(Collected data entries)
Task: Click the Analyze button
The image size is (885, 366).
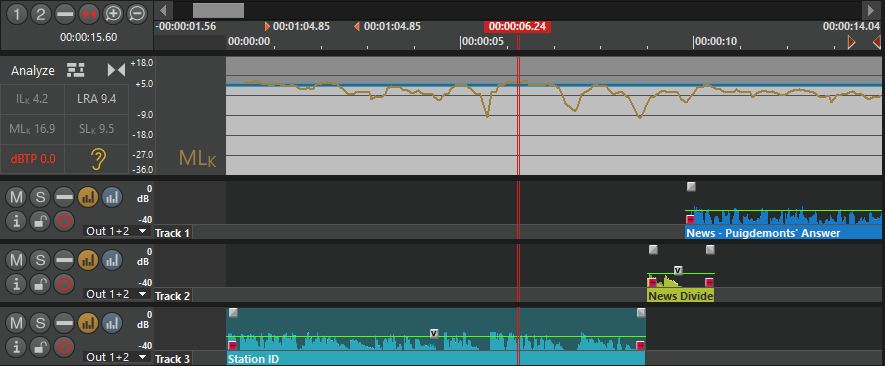Action: click(x=33, y=71)
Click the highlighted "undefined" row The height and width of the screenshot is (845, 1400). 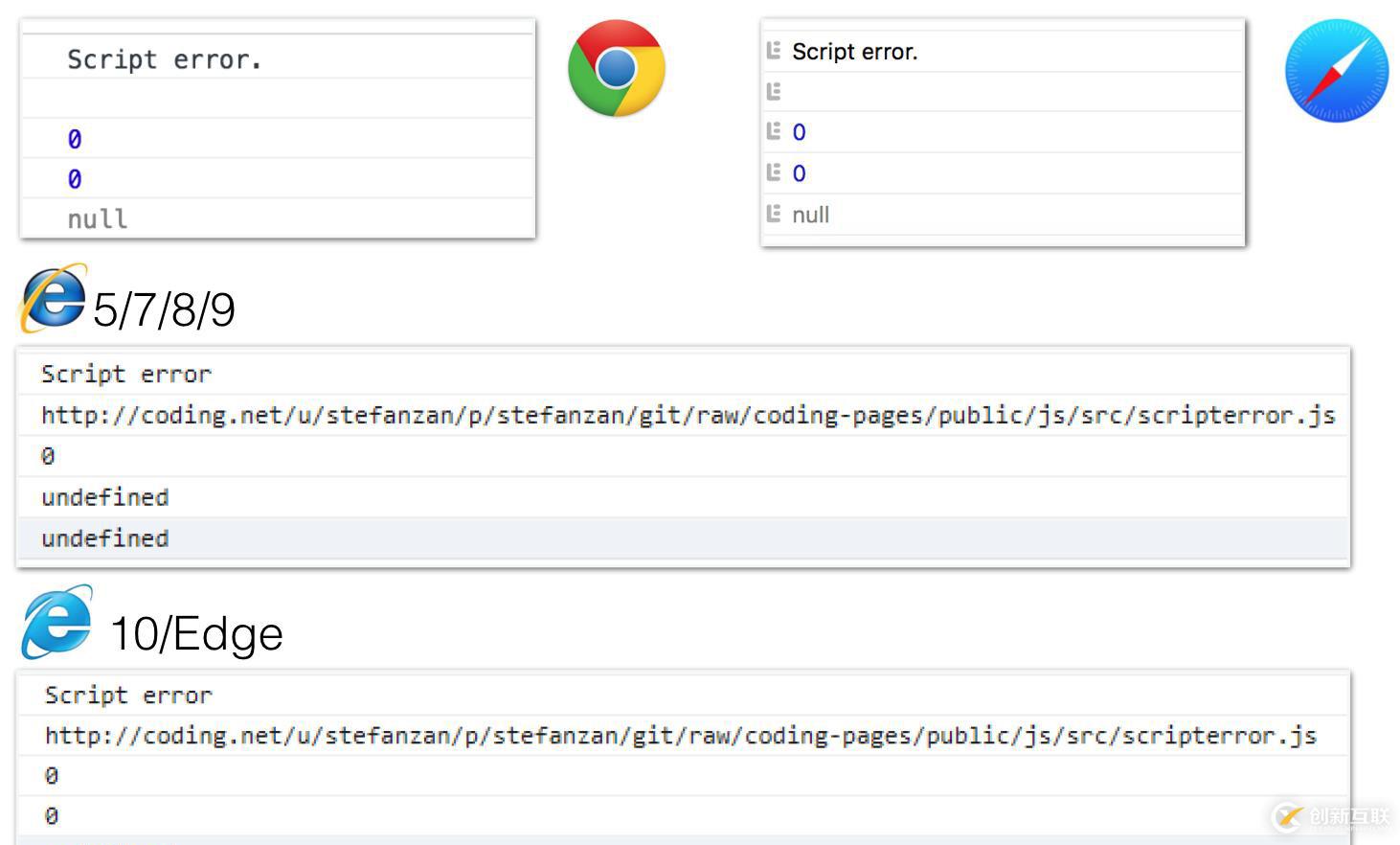pyautogui.click(x=104, y=538)
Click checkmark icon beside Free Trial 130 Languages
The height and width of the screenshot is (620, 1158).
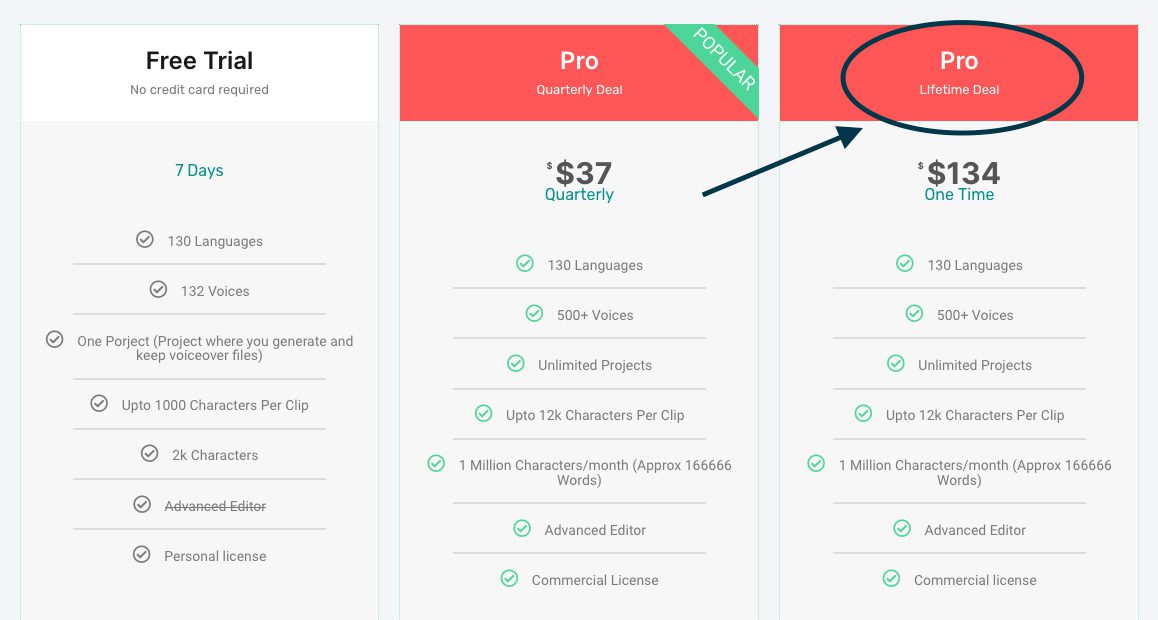point(145,240)
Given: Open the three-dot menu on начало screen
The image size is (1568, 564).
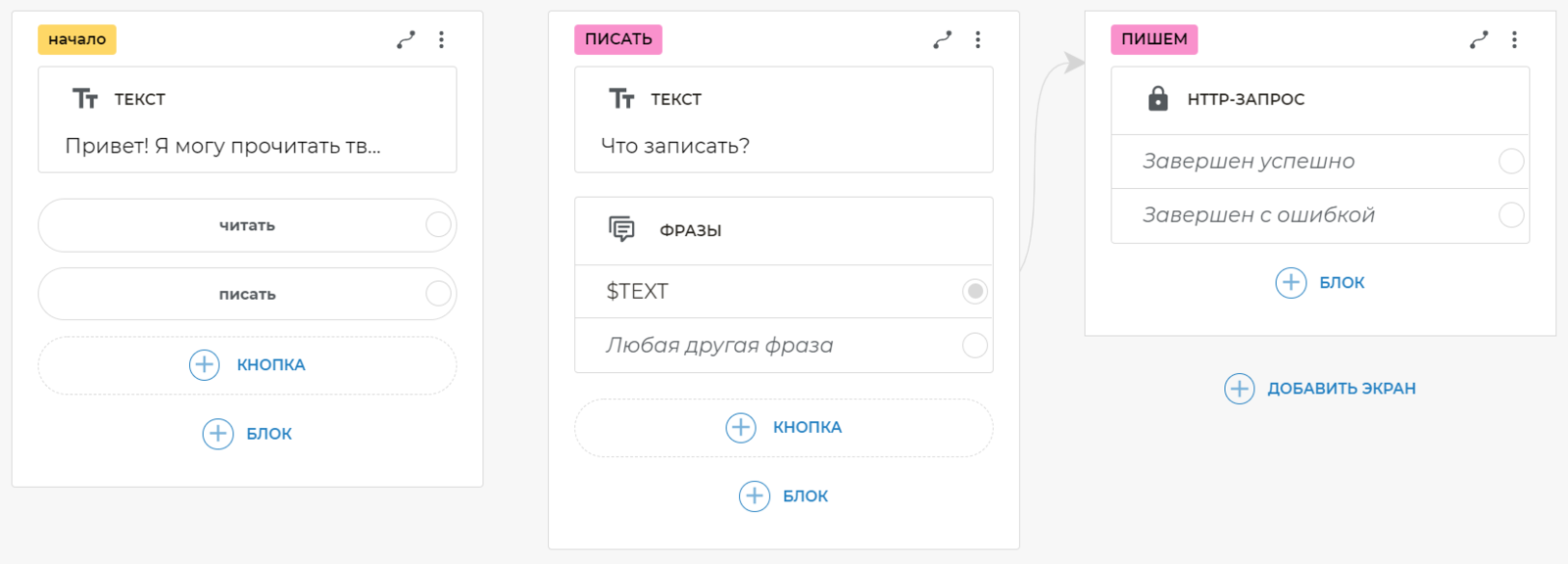Looking at the screenshot, I should 442,40.
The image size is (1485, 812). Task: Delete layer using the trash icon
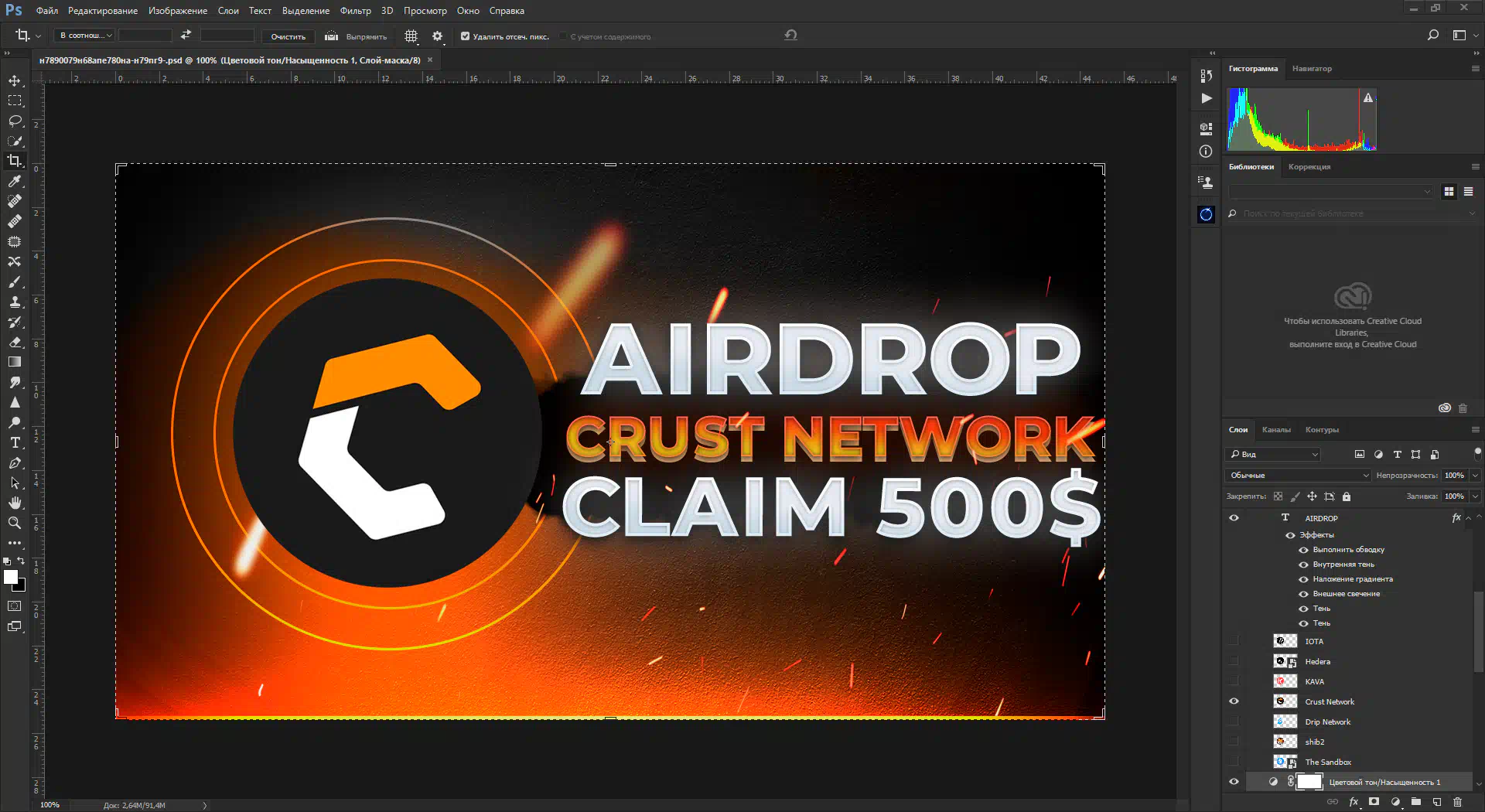(1458, 802)
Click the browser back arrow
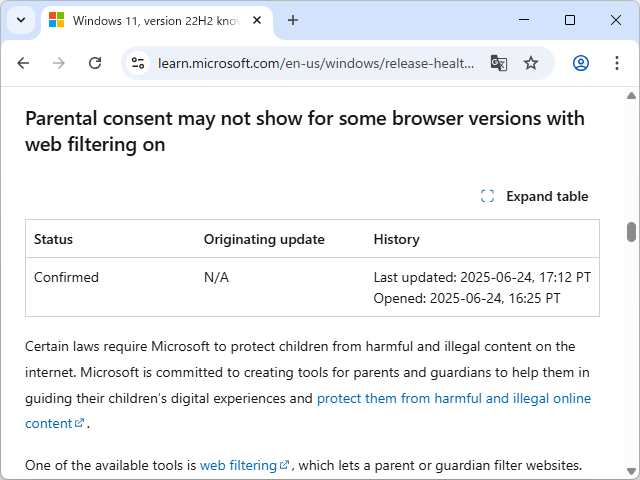The width and height of the screenshot is (640, 480). 23,63
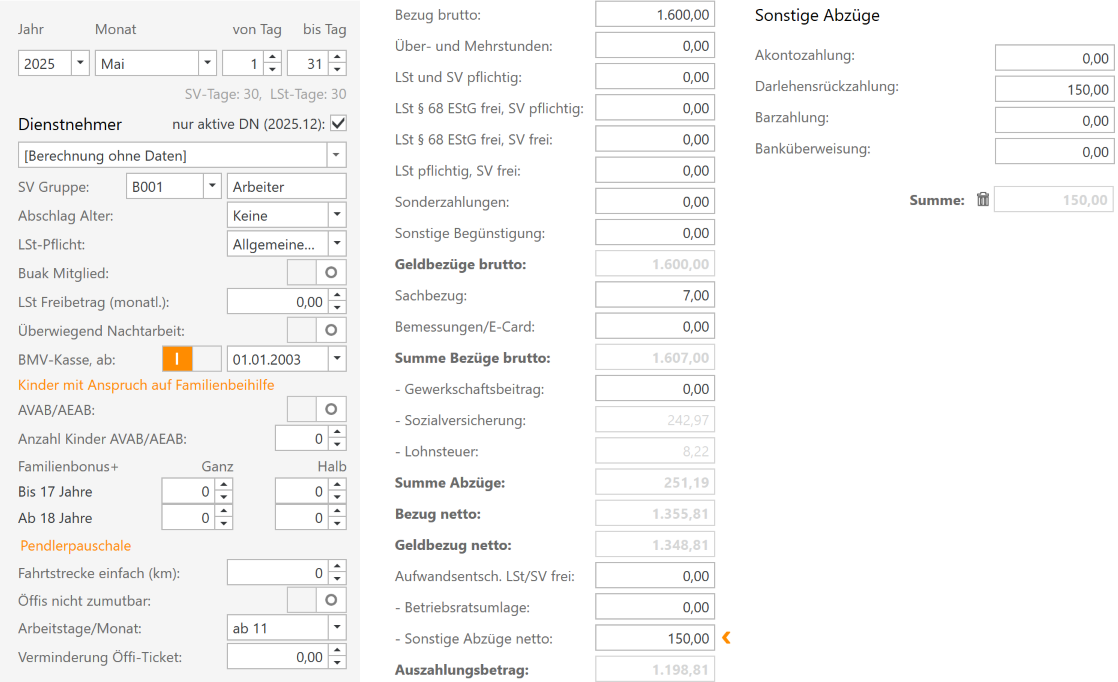Screen dimensions: 1118x682
Task: Click the Pendlerpauschale heading link
Action: [x=76, y=546]
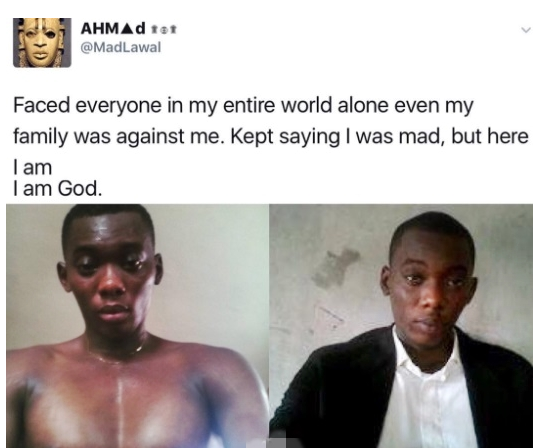Open the shirtless man photo
This screenshot has width=534, height=448.
pyautogui.click(x=137, y=326)
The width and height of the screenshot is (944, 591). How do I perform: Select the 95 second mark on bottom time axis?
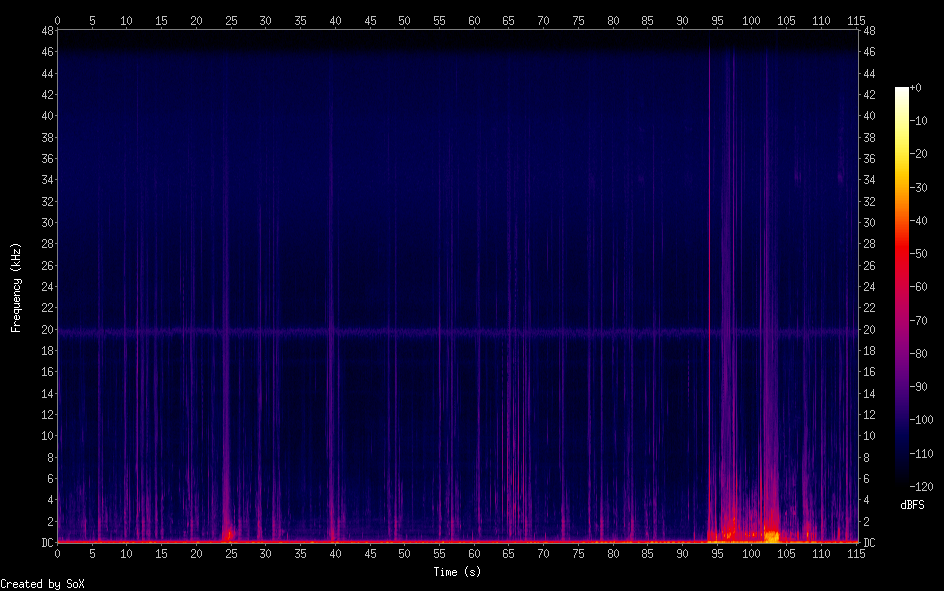pyautogui.click(x=718, y=553)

* [WHAT NEEDS TO BE DONE] Can the lines from the one with "The image size is (1485, 812)." to the end of the records above be quoted exactly, both ends included, with every picture omitted?

* [PROBLEM SOLUTION]
The image size is (1485, 812). Task: Delete layer using the trash icon
(1458, 802)
Click the browser back arrow
The width and height of the screenshot is (640, 480). 23,63
Screen dimensions: 1118x682
Task: Click the Pendlerpauschale heading link
Action: [x=76, y=546]
Open the shirtless man photo
This screenshot has width=534, height=448.
pyautogui.click(x=137, y=326)
The width and height of the screenshot is (944, 591). How do I perform: Select the 95 second mark on bottom time axis?
pyautogui.click(x=718, y=553)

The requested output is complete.